Screenshot grounding data
===

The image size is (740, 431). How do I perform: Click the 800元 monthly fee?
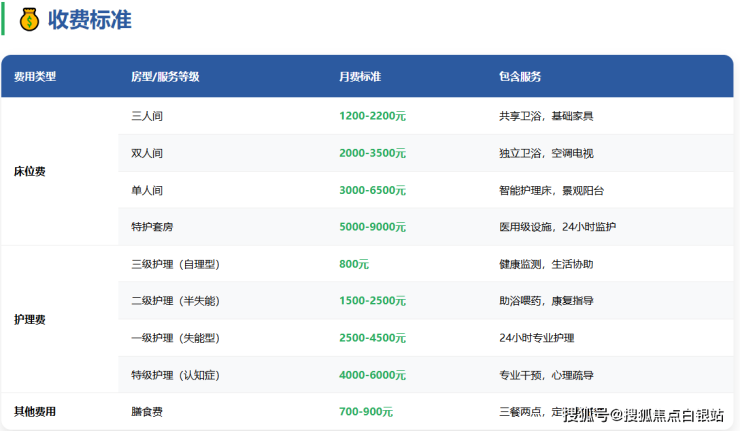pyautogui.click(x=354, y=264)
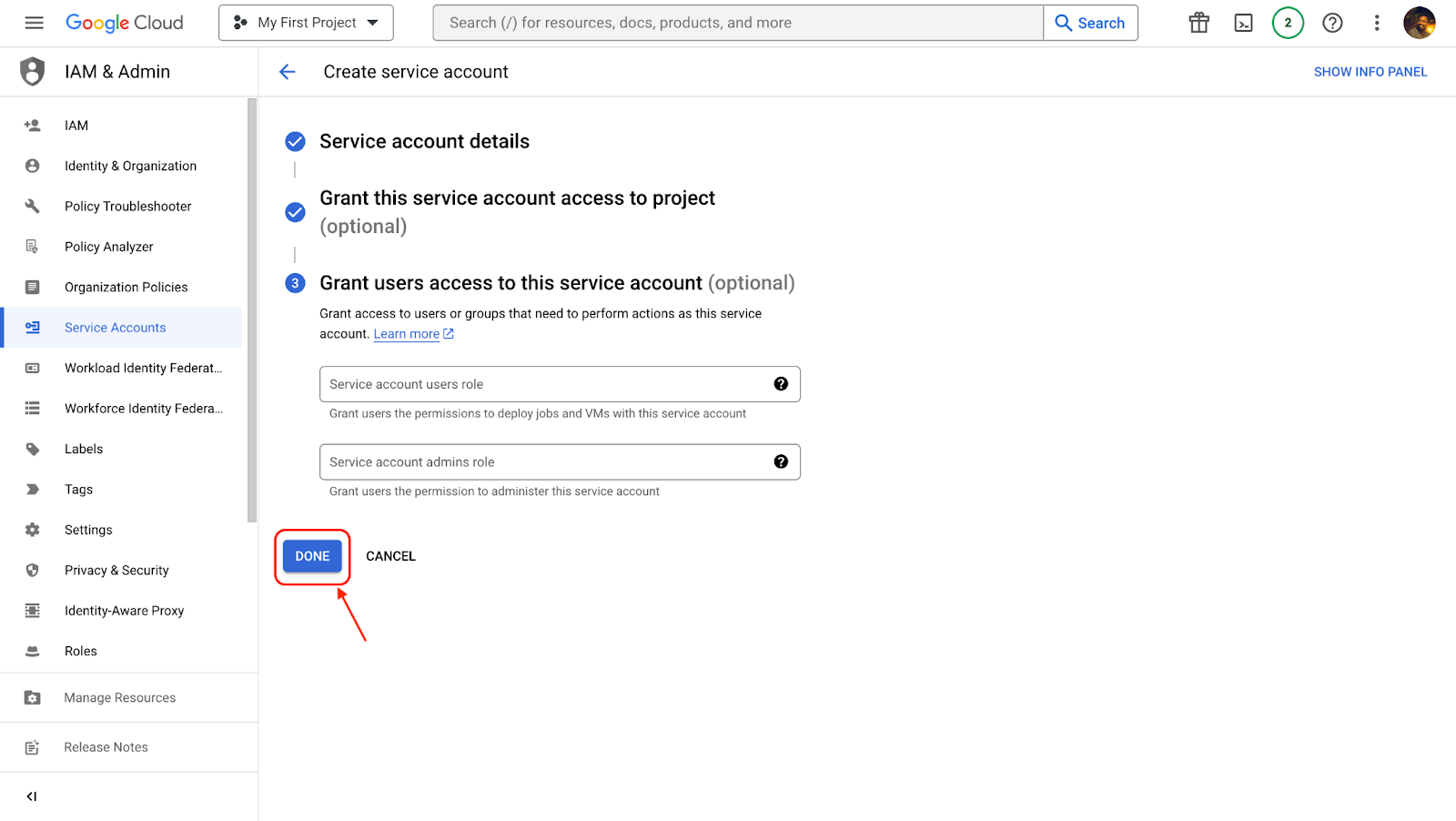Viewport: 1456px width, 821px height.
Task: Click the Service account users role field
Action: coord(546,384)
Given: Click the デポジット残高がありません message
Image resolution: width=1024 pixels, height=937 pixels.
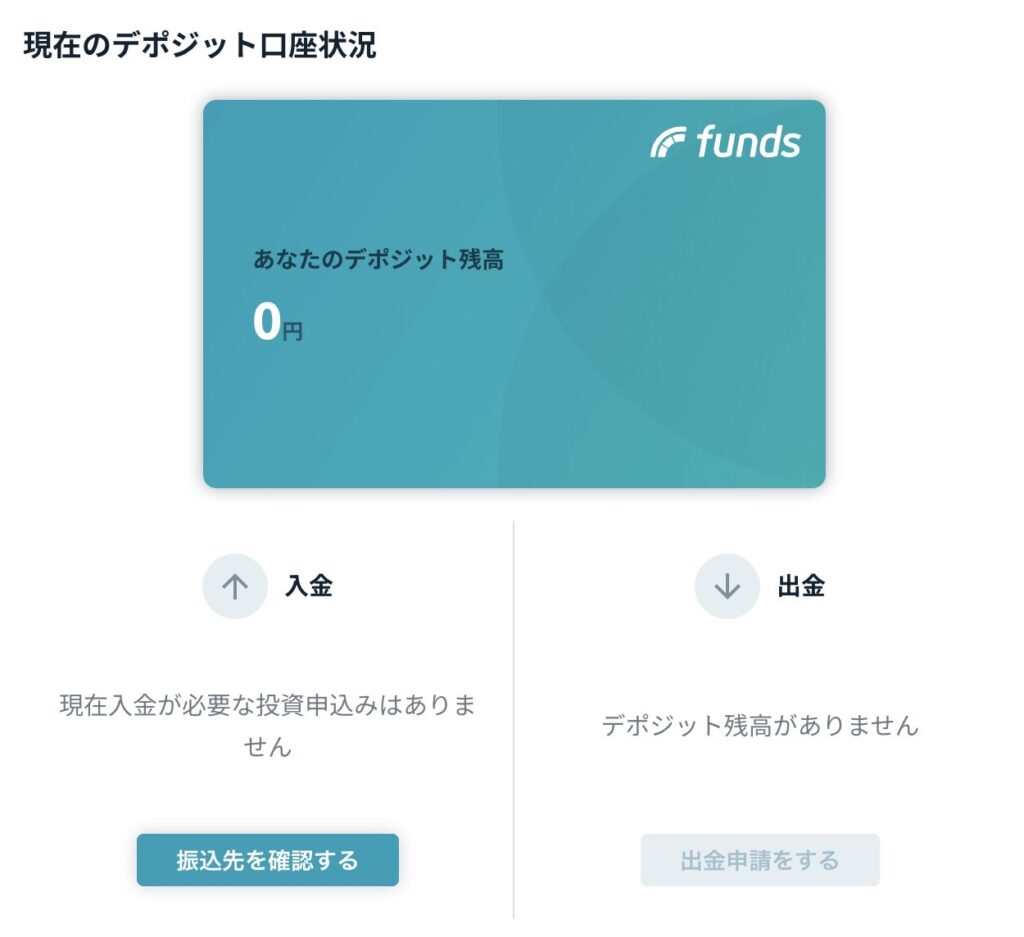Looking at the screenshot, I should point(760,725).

===

Task brief - The copy should hold exactly the lines from the line containing "Image resolution: width=1024" through the last line of the records, both included, and no pictures or other lines.

Exercise result -
Image resolution: width=1024 pixels, height=937 pixels.
Looking at the screenshot, I should point(760,725).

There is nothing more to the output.